The Wyoming Department of Health has assumed control of the nursing homes in Rock Springs and Saratoga after Deseret Health Group stopped providing money for medical supplies and food to the facilities, according to Director Tom Forslund.

"Licenses have been suspended for the facilities. The state will be moving forward with relocating residents ... around the state," Forslund said during a Friday afternoon conference call. "This is a private company. We don't wish to interfere, but (Deseret) ... failed in its corporate responsibility and governance. The state is stepping in temporarily."

The state will hold Utah-based Deseret responsible for expenses while retaining any revenues to help pay the bills, he added.

A state-appointed manager will be overseeing operations in each facility starting today. Forslund said the two managers are there to assist existing employees, not replace them. 

The state will also move forward with relocating residents.

"We will make sure they have a choice, they and their families will have a choice in where they wish to be located," Forslund said.

The state's intervention hasn't altered Anita Mills' timetable. The Saratoga administrator said seven residents have already left, and she still plans to have most of her remaining 20 residents moved out by Tuesday.

In Rock Springs, 90 employees cared for about 58 residents. Nine have left, the facility administrator said. The majority will have to move over 100 miles away.

"What (the state's intervention is) going to do is assure the staff gets paid so that they stay.
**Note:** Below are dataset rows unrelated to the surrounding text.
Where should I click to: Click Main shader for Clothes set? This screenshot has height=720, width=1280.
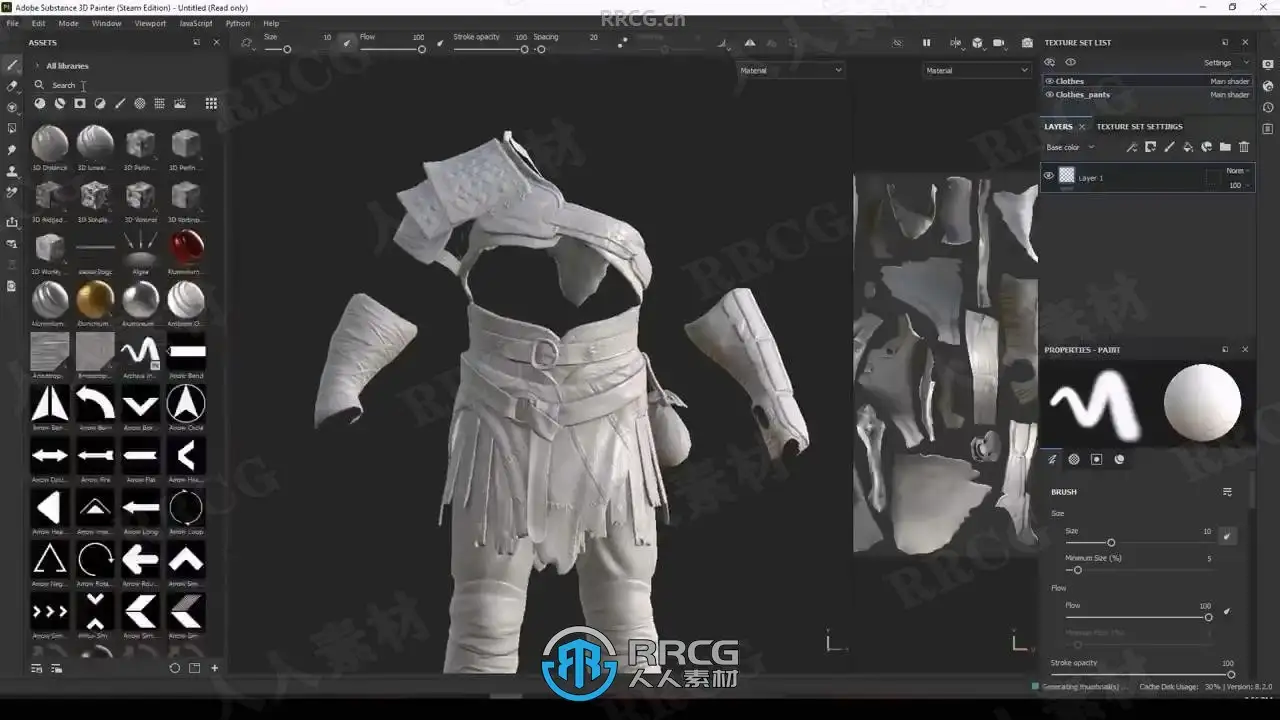click(1229, 81)
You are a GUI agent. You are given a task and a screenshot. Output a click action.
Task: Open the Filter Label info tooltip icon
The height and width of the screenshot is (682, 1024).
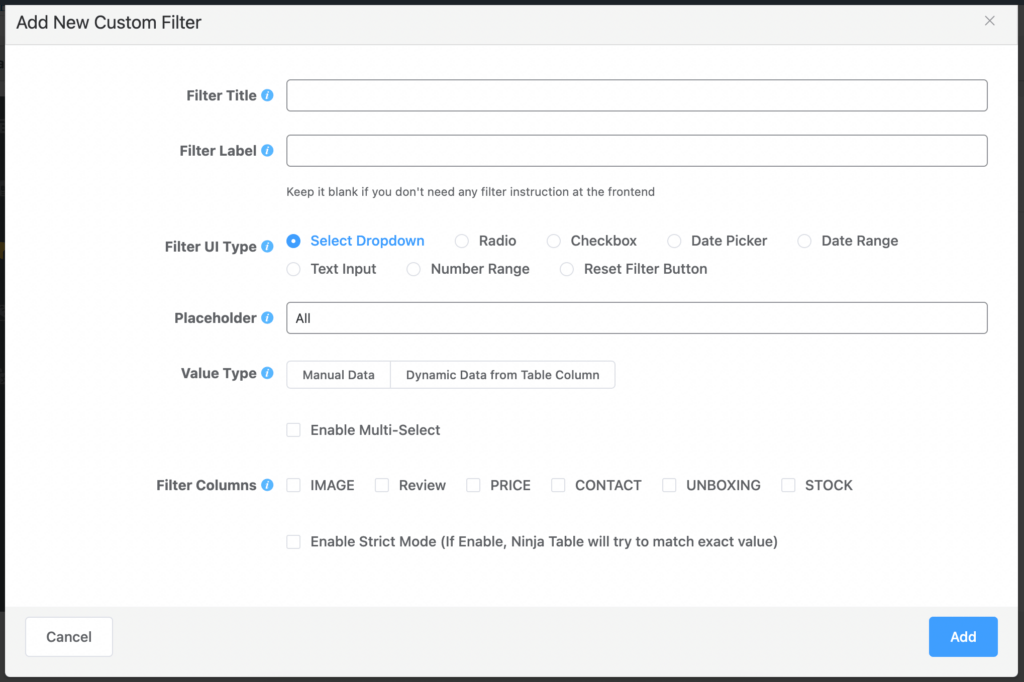(268, 150)
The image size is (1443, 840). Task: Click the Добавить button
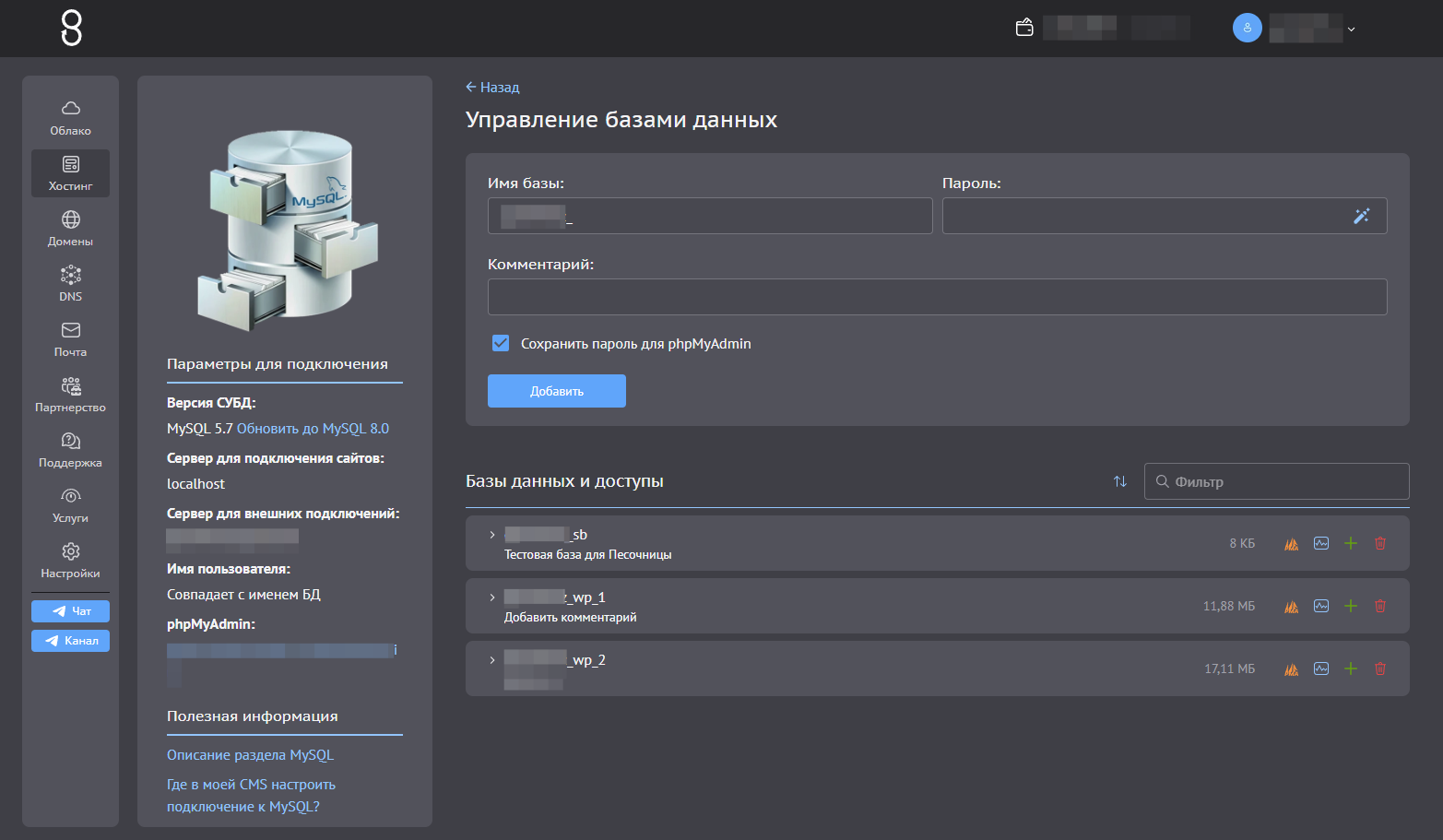557,391
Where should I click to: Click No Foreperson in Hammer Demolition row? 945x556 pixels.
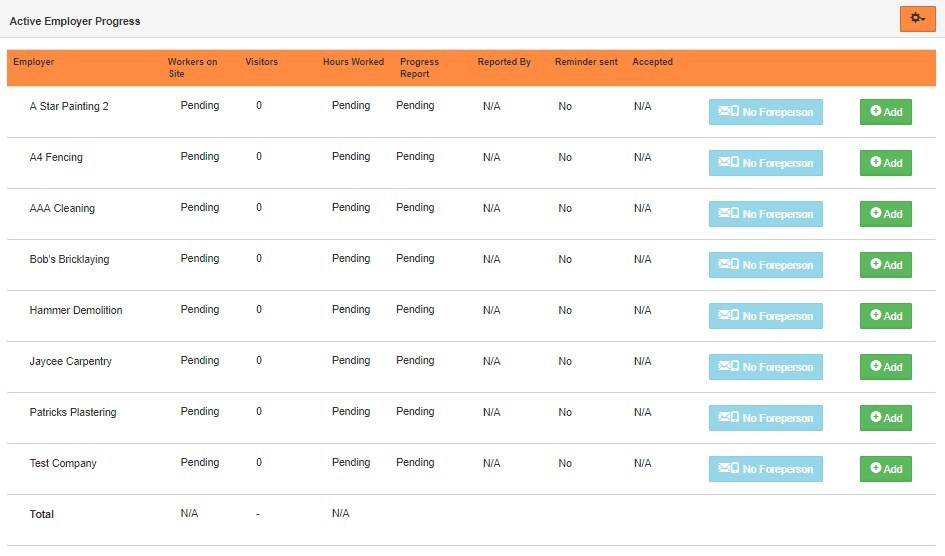tap(765, 316)
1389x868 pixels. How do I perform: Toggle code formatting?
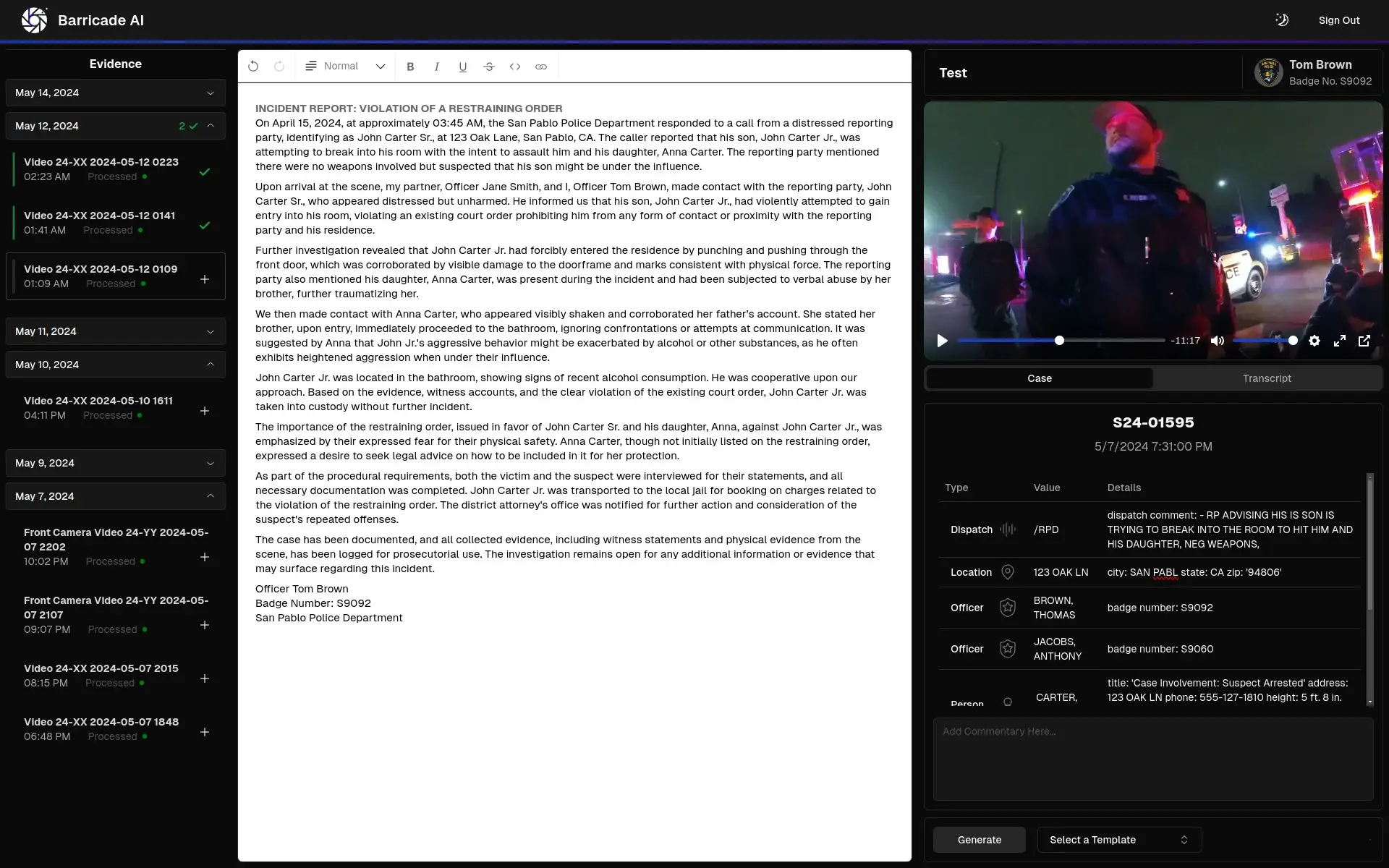tap(515, 67)
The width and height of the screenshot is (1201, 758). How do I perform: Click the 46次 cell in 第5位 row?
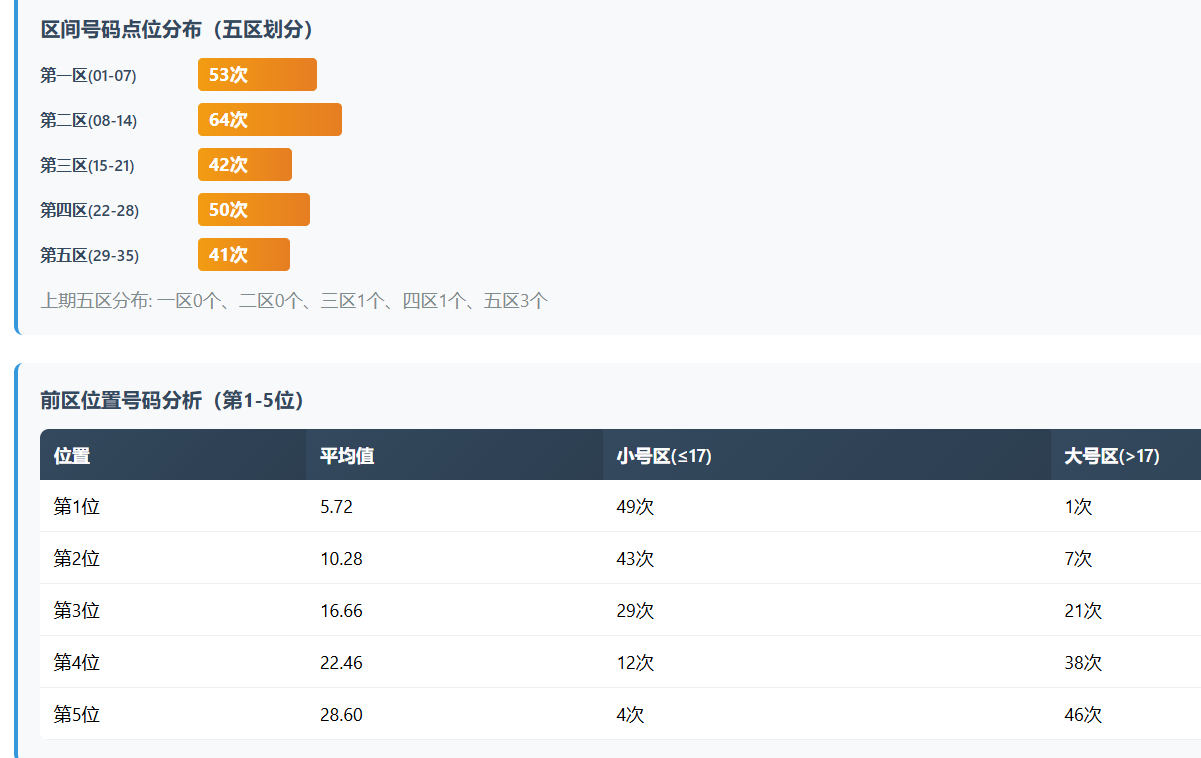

We'll have money for food, for supplies," said Mills. "And it means no more of the residents' money will go to (Deseret). That's a big thing."

In Saratoga, 30 employees received paychecks as scheduled Friday, but they were told they are no good, Mills said.

"We are monitoring that. We will take appropriate action if those checks are not valid," Forslund said. "Going forward, there is no question they will be paid."

Deseret notified the state Monday it was closing the Rock Springs facility. It told the state late Wednesday Saratoga would be closing.

As part of that process, Deseret was supposed to provide a plan describing things like how it would maintain operations for 60 days, how it would move residents to other facilities and how it would protect patients' rights.

"There is a whole host of things this plan needs to include, and it was simply too generic at this point in time," Forslund said.

Deseret's corporate office voicemail box is full. A voicemail left with Skyler Robertson, Deseret’s chief operating officer, requesting comment was not returned. He previously told the Casper Star-Tribune to speak with his lawyers, but ended the call before offering any contact information.

Deseret founder Jon Robertson served 366 days in prison and owed the IRS $150,000 in restitution after pleading guilty to filing a false tax return in 2003, according to the United States Attorney's Office - District of Utah. He was president of Infinia, another Utah-based nursing home operator, at the time.

Robertson transferred large sums of Infinia money through unofficial, non-salary payments to personal bank accounts and other accounts in his control, according to the U.S. Attorney's Office.

Nursing home operators must complete a license form as part of their application. The form asks whether the operator has had a license to operate a health care facility denied, suspended, revoked or terminated. Department of Health spokeswoman Kim Deti said Deseret answered no to the question.

Deti said facilities that serve patients with Medicare or Medicaid must also go through federal approvals.

When asked if the state's licensing procedures needed to be reviewed, Forslund said there needed to be a balance between being open to businesses and creating a high threshold for those companies.

"How aggressive do you want your state government to be in terms of allowing or disallowing people from conducting business within Wyoming?" Forslund asked. "It's a situation where you can argue it both ways."

Forslund said there are companies interested in purchasing the facilities, but he added the state would not be involved in any sale or transfer. The state will, however, expedite the licensing process.